Habibie also denied the allegations of certain people that the ICMI was an exclusive and sectarian organization. He declared that ICMI was an Islamic organization which works for the prosperity of the people. On democracy, he said that the only suitable democracy in Indonesia was Pancasila democracy which stipulates freedom with responsibility. (BB, JP, PE, 23 May 1992)

ICMI Creates Yayasan Abdi Bangsa
The organizational development of the ICMI goes apace. On 17 August 1992, that is on the Indonesian Independence Day, the ICMI created a foundation called “Yayasan Abdi Bangsa” (Foundation of Devotion to the Nation) in the Le Meridien Hotel, Jakarta.

The Abdi Bangsa Foundation was initiated by 45 well-known Indonesian figures including the Indonesian First Lady, Mrs. Tien Soeharto, Vice-President Sudharmono, several cabinet ministers (Rudini, Ir. Drs. Ginandjar Kartasasmita, Prof. Dr. Emil Salim, Bustanil Arifin, S.H., Ir. Azwar Anas, Prof. Dr. Saleh Miff, Ir. Hasjrul Harahap, Ir. Hartarto, Ali Alatas, S.H., Dr. Arifin M. Siregar, Munawir Sjadzali, M.A., Prof Dr. Sjarifudin Baharsjah, Nasrudin Sumintapura, M.A., Prof. Dr. B.J. Habibie and Ir. Akbar Tanjung), the commander-in-chief of the Armed Forces, Gen. Try Sutrisno, national tycoons (Ir. Aburizal Bakrie, Ibrahim Risjad, Ir. Fadel Muhammad, Bambang Trihatmodjo, Probosutedjo, Bob Hasan, and Sudwikatmono) and Islamic leaders and intellectuals (K.H. Ali Yafie, Dr. Nurholish Madjid, K.H. Hasan Basri, Prof Dr. A. Baiquni, Prof Dr. Ismail Sunny, K.H. Zainul Arifin Ahmad and H. Tufty Alawiyah) as well as former vice-president Umar Wirahadikusuma, and former ministers Alamsjah Ratuperwiranegara, Surono, and Dr. Abdul Gafur. Meanwhile President Soeharto was named as its patron and Vice-President Sudharmono and former vice-president Umar Wirahadikusuma as its advisers. The foundation is aimed at assisting the ICMI by collecting and managing funds for the different programmes of the organization and in general by supporting the organization in the implementation of different projects related to the development of the Muslim population. The starting capital of the foundation consists of an amount of Rp 1 milliard plus further donations and funds provided by different people.

After signing and inaugurating the establishment of the foundation, the chairman of the ICMI, B.J. Habibie, stated that the development of the quality of the Muslims in Indonesia was urgent, because it meant the development of almost 90 percent of the population and therefore simultaneously aimed at increasing the quality of the Indonesian nation as a whole.

▶ _Objective_:
Answer these questions from the ICMI text.
1. On what date did the ICMI create Yayasan Abdi Bangsa?
2. Who was named patron of the foundation?
3. According to Habibie, which democracy was the only suitable one in Indonesia?
The lines after this text are not needed here.

▶ _Recorded data_:
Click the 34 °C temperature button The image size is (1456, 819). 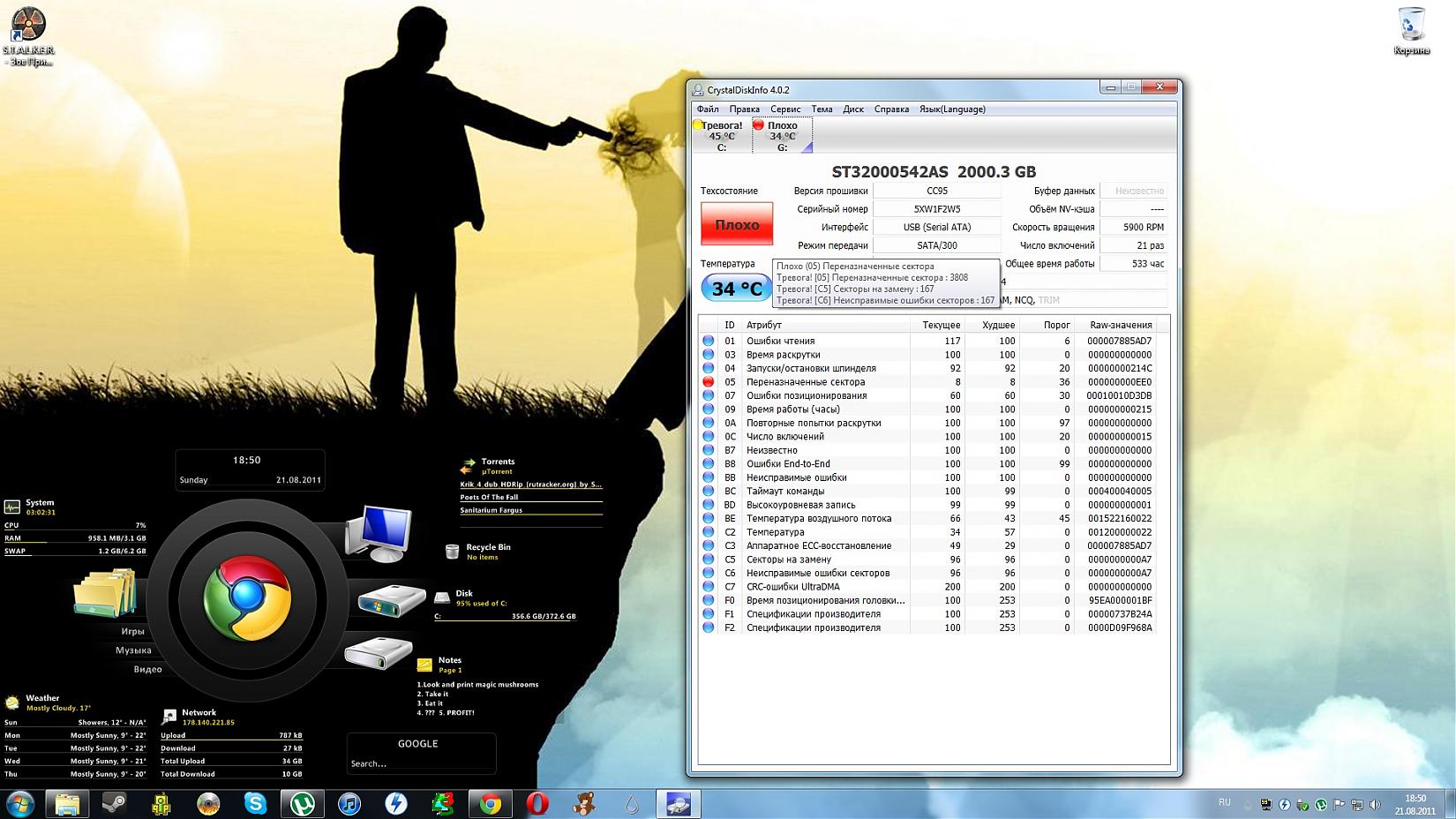click(x=737, y=289)
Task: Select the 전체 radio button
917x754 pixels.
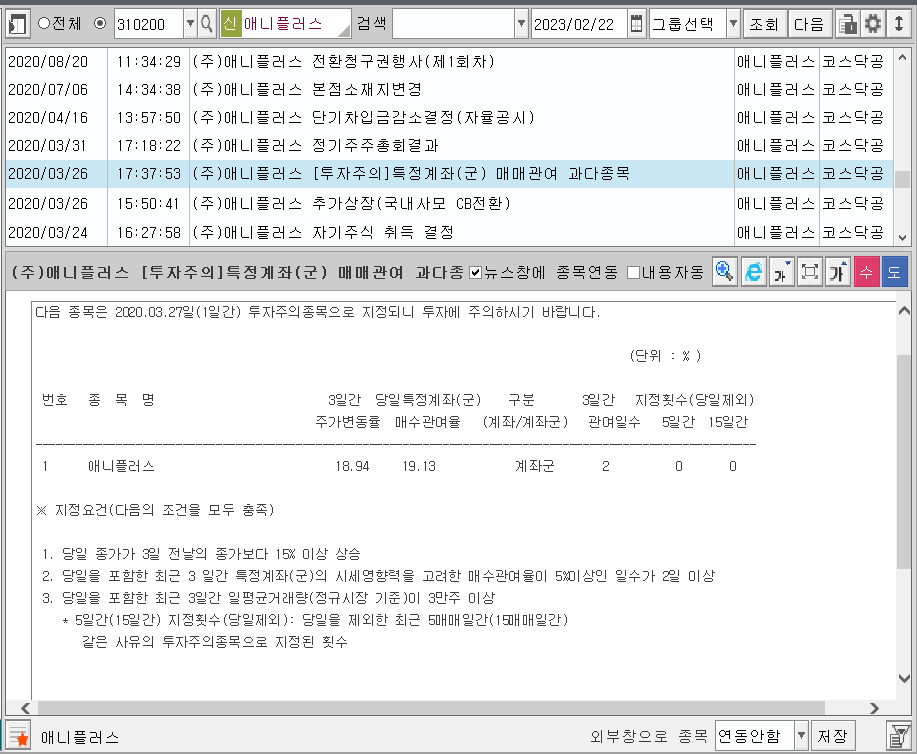Action: 43,24
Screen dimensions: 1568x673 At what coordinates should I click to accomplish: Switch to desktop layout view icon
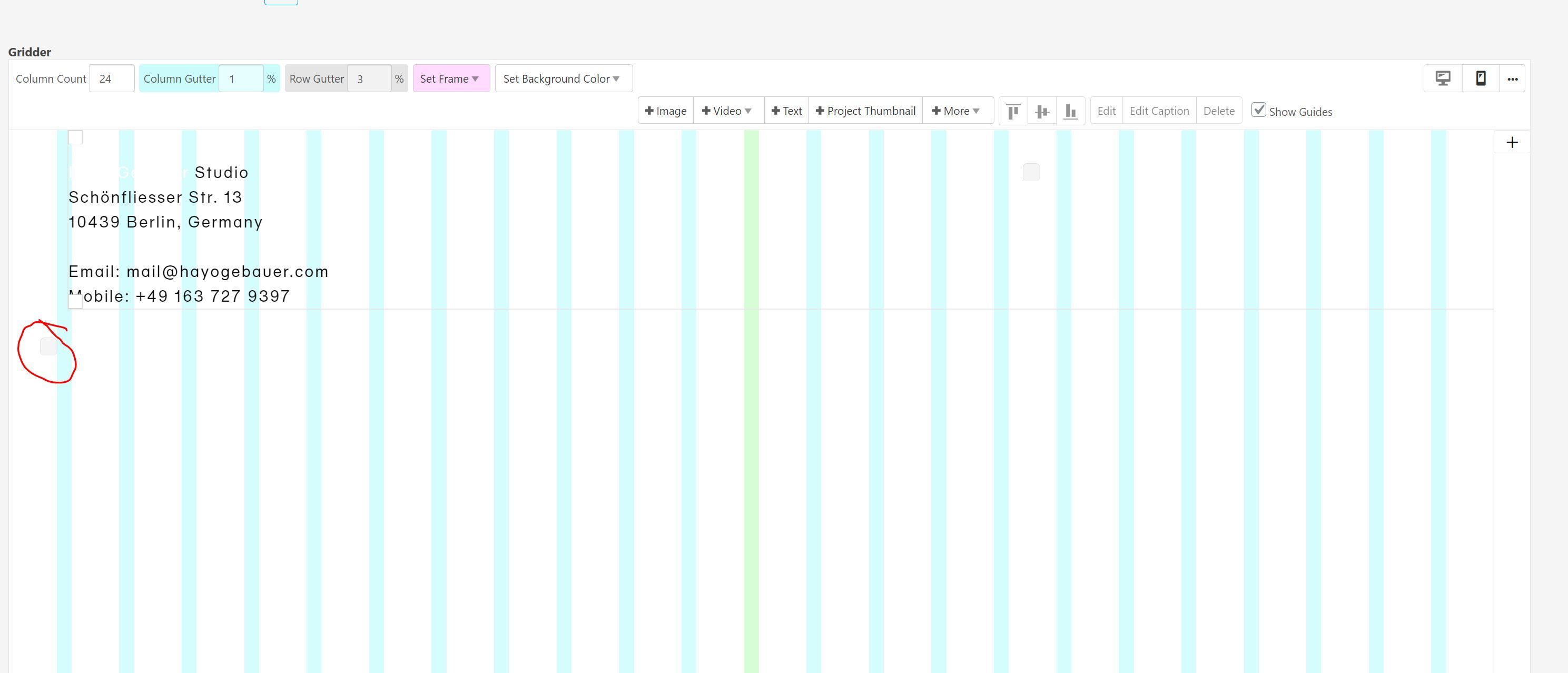pos(1443,78)
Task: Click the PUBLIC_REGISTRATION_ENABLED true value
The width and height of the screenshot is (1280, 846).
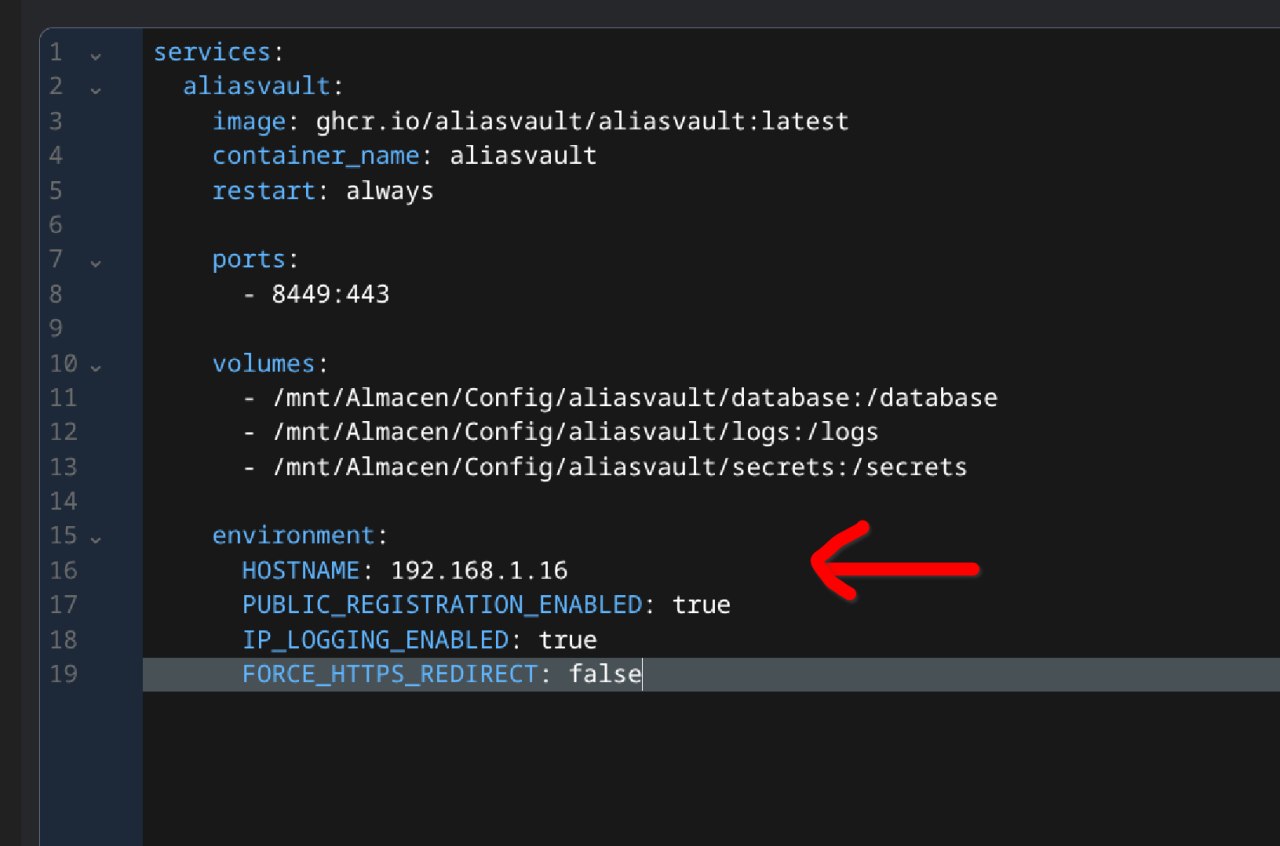Action: coord(700,605)
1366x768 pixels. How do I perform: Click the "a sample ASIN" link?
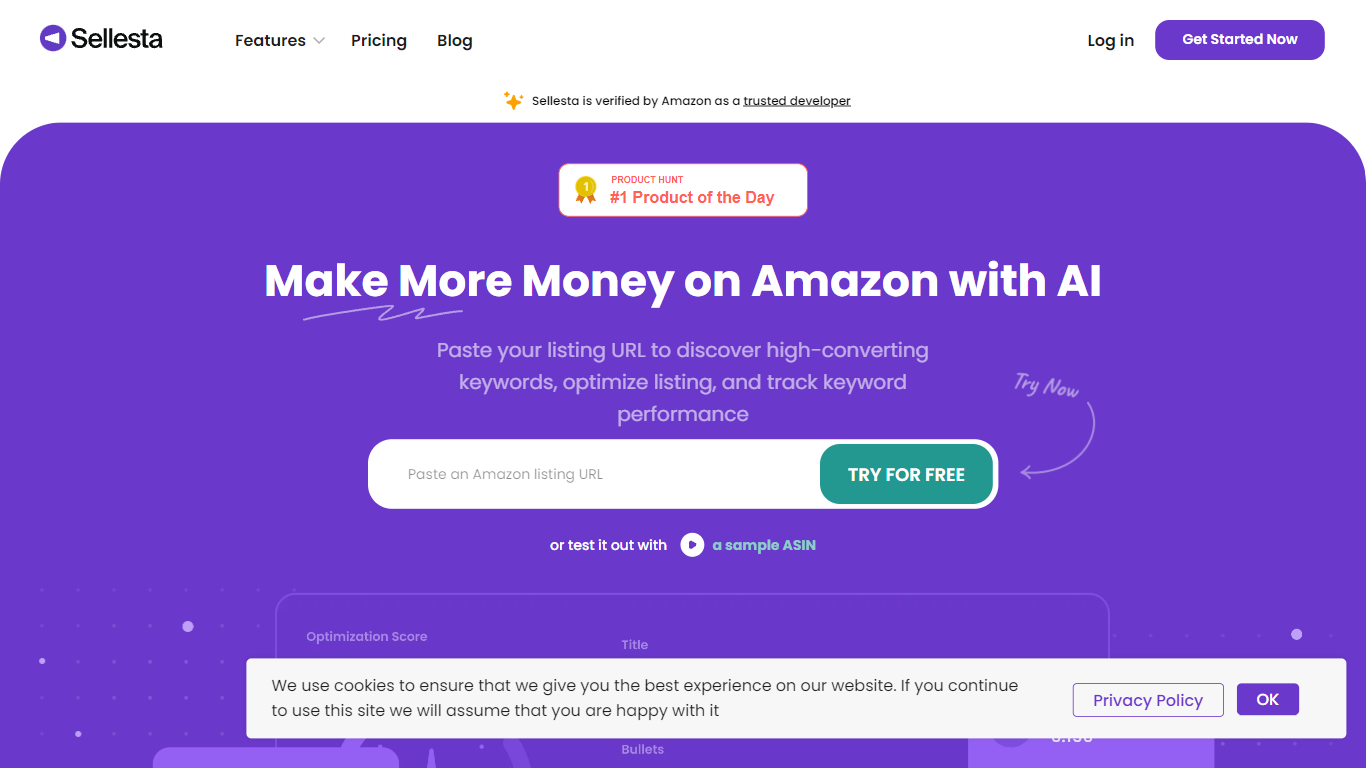click(x=764, y=545)
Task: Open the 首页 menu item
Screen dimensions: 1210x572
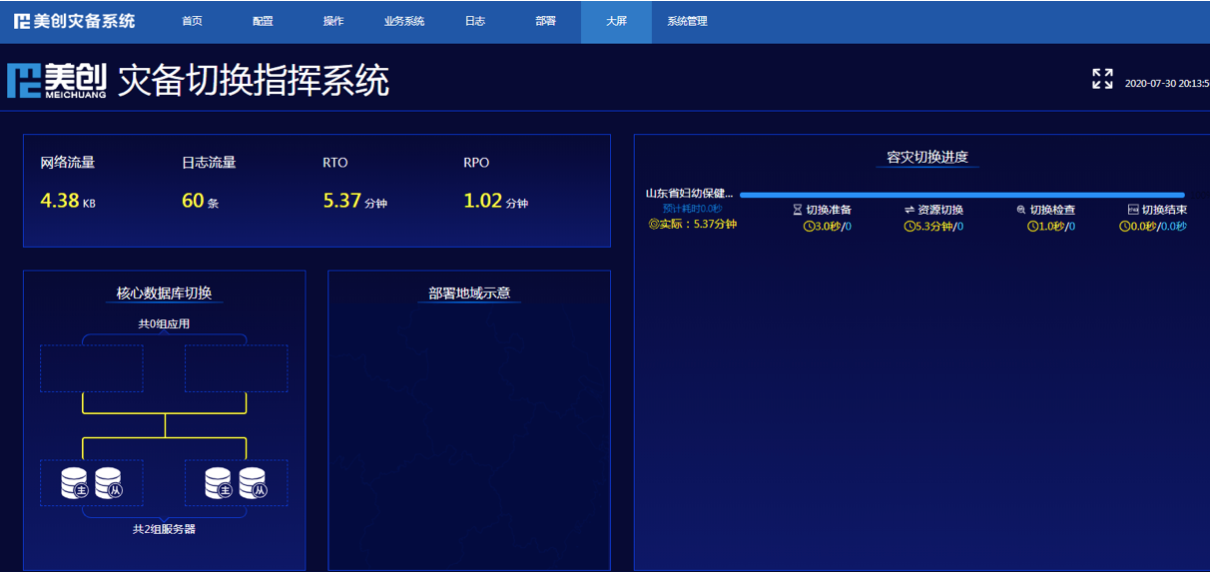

▶ _Task solution_:
1. 17 August 1992
2. President Soeharto
3. Pancasila democracy